Once the line with "Viewport: 1655px width, 864px height." is found in the entries below, repeat it and each following line exactly, up to and including the line with "Open the Impostazioni menu item". Add no other lines.

### DATA TO PROCESS
━━━━

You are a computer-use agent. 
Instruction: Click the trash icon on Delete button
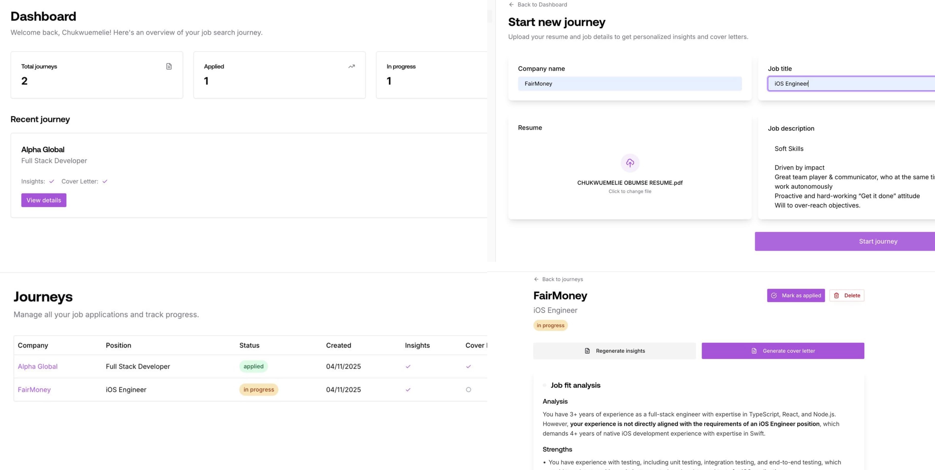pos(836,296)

━━━━

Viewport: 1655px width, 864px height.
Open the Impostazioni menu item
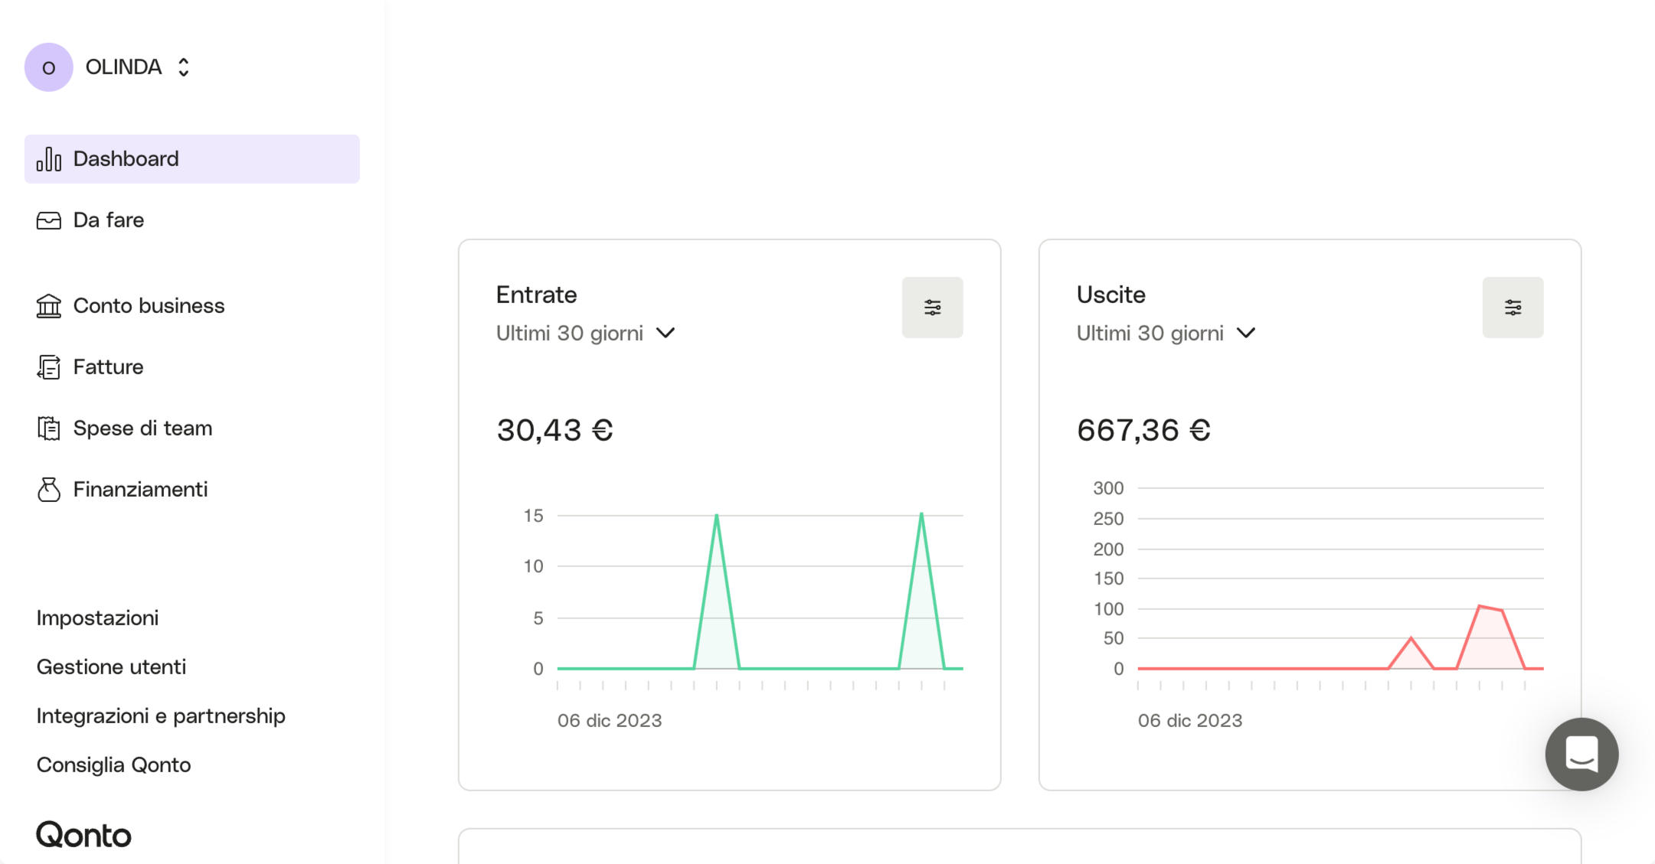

━━━━

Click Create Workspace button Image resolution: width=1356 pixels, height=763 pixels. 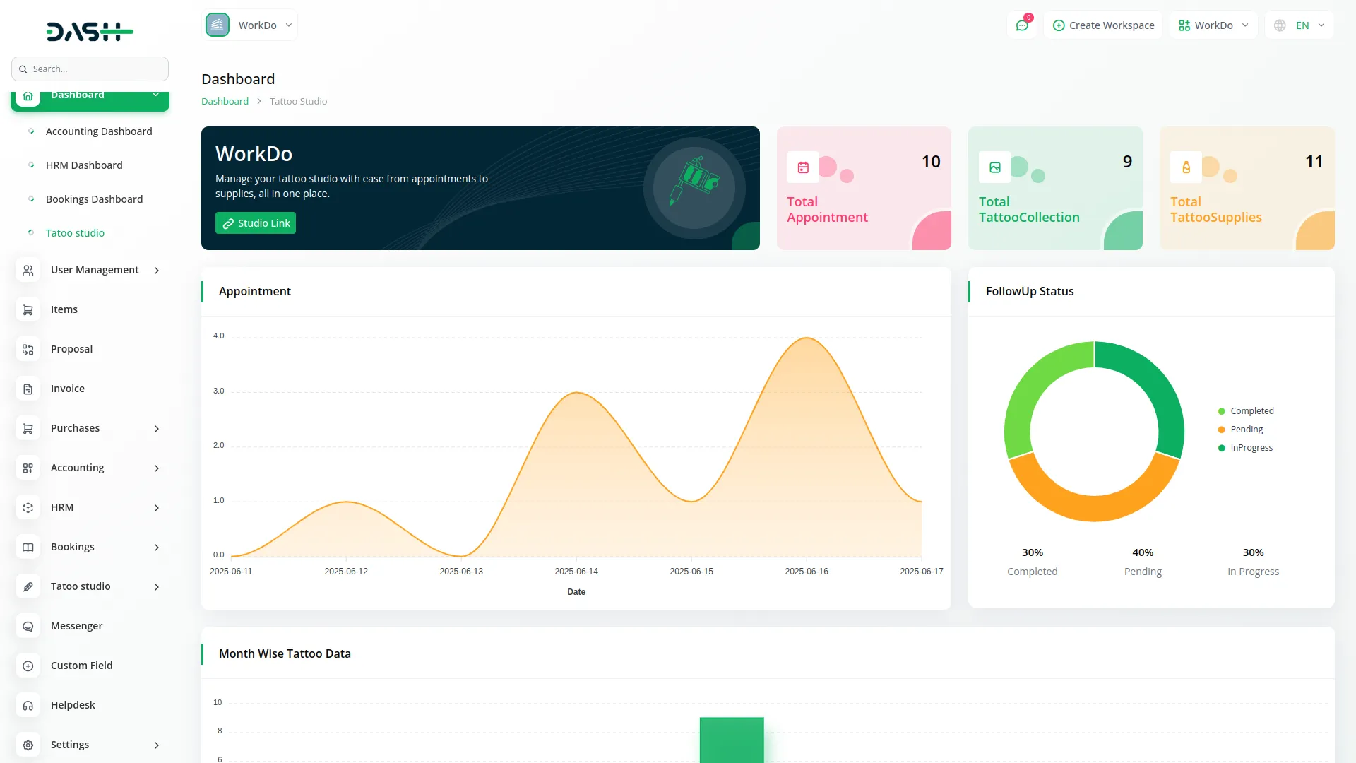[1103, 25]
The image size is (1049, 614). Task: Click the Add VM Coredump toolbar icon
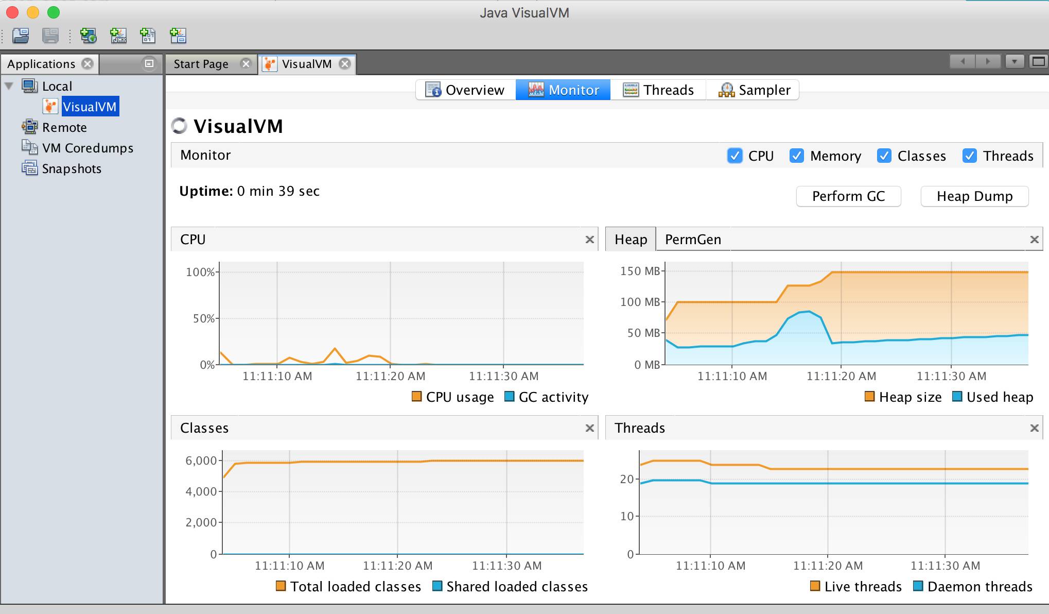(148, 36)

━━━━

### EXERCISE ANSWER
Viewport: 1655px width, 864px height.
Open the Impostazioni menu item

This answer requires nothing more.